Public airports in Cleveland, Tenn., and Marion County are awaiting the go-ahead from the state to begin projects funded in part with an $850,000 chunk of $5.5 million in state grants for infrastructure improvements.

A $550,000 Tennessee Aeronautics Division grant through the Tennessee Department of Transportation will fund engineering services for Cleveland's new airport in the Michigan Avenue-Tasso Road area north of town, officials said. The grant totals include a 10 percent local match.

"They're just completing the second construction phase and getting ready for the third," said Gloria Malone, administrative assistant for TDC Consultants and retired assistant director of Cleveland Public Works. TDC is the design firm for the project.

"This for the design and engineering for phase three," Malone said.

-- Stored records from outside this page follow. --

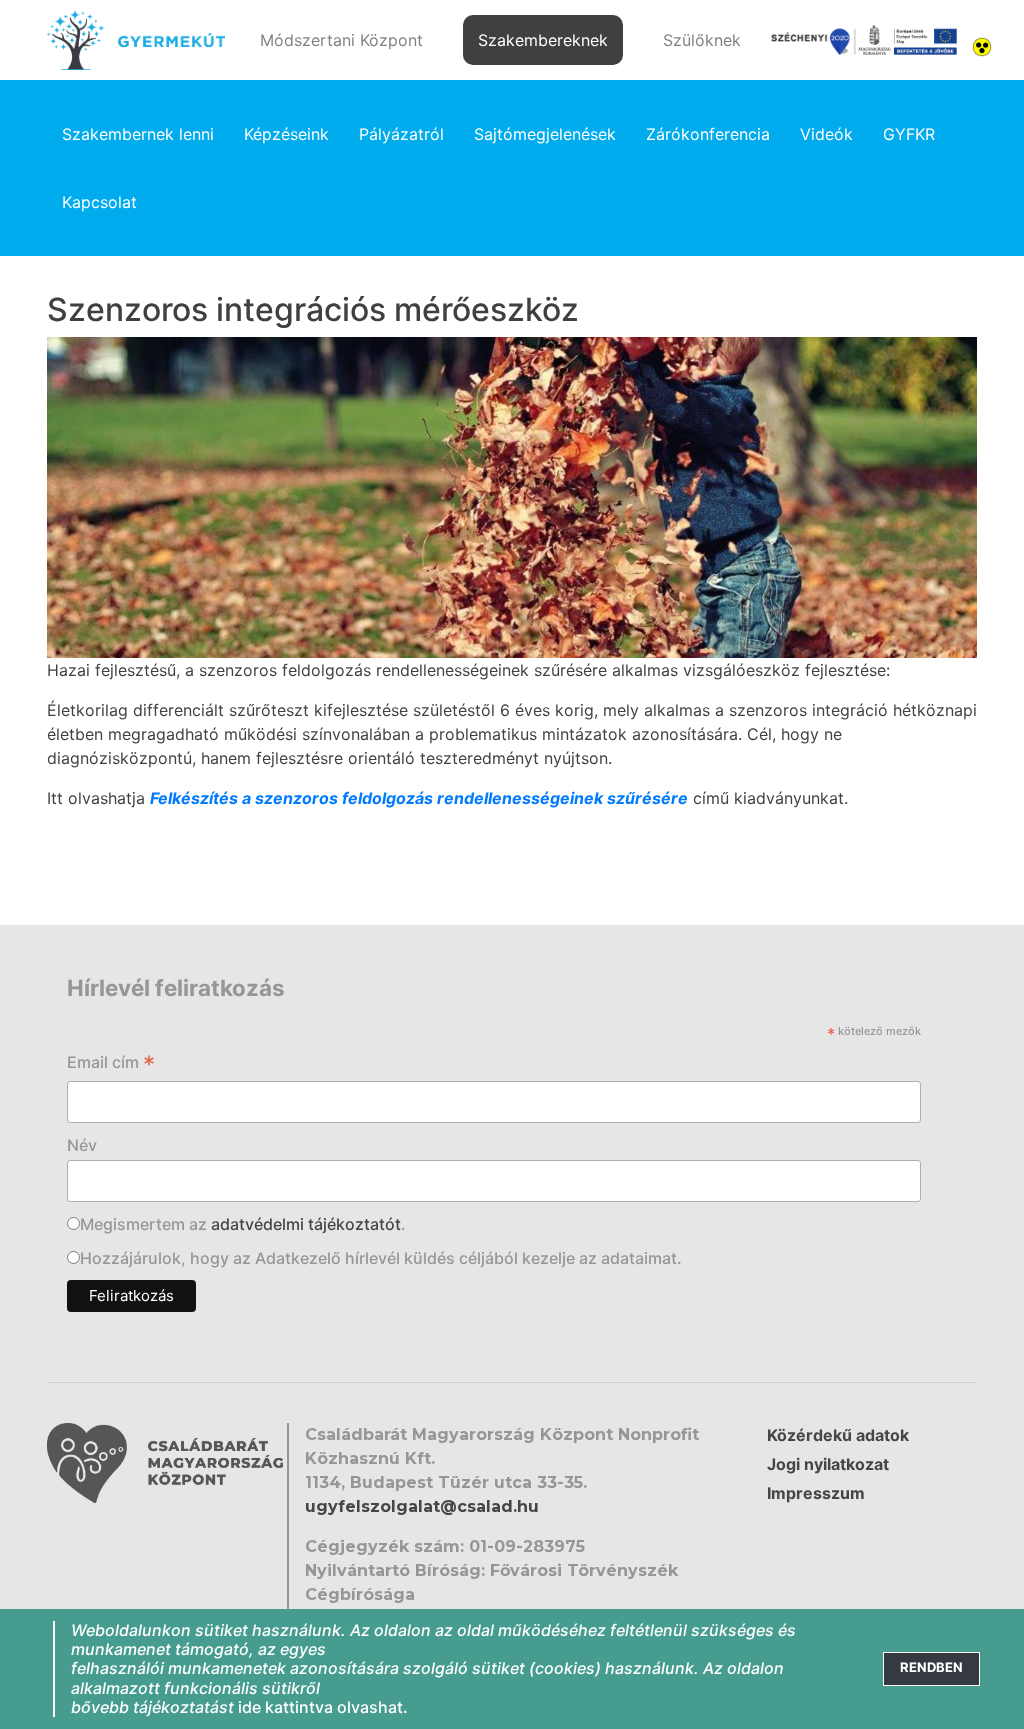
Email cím (111, 1064)
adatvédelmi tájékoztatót (306, 1224)
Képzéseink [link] (286, 134)
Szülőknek (702, 40)
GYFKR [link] (909, 134)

AERONAUTICS GRANTSArea airports• Cleveland Municipal: $550,000• Marion County Airport: $300,000Others across Tennessee• Beech River Regional Airport: $330,000• Carroll County Airport: $200,000• McGhee Tyson Airport: $4 million• McKellar-Sipes Regional Airport: $192,000• Murfreesboro Municipal Airport: $82,000• Rockwood Municipal Airport: $350,000Source: Tennessee Department of Transportation, Aeronautics Division

Mark Paslick, TDC Consultants vice president in charge of planning, said the funded work doesn't end at just design services.

"That's for the pavement design," he said. "We are almost done with phase two, which was the mass grading. We're putting temporary seeding out and we had one house left [to demolish]."

Paslick said phase three paving work is undecided as far as whether to use asphalt or concrete, but the project is moving along as expected.

"We're trying to get it designed and bid so that in the spring of next year we can start paving," he said.

The Marion County Airport got $300,000 for new runway indicators, apron repairs and a new taxi lane and apron for its corporate hangars, officials said.

Airport manager Beth Gudger said the improvements will make facilities more open and accessible for corporate customers and fix some worn and weather-battered tarmac.

"We're doing a taxi lane for the corporate hangars [on the north end] and getting new visual glide slope indicators," Gudger said. The indicators help pilots determine their approach angles.

The grant also will help pay for apron repairs where the surface is cracked or deteriorated by weather and wear, she said.

The taxi lanes and an apron for the facility's corporate hangars are estimated to cost $211,700, the glide slope indicators $80,550 and apron repairs $7,750, Gudger said.

TDOT spokeswoman B.J. Doughty said the state will sign the contracts for funding and return them to the local airports within the next month.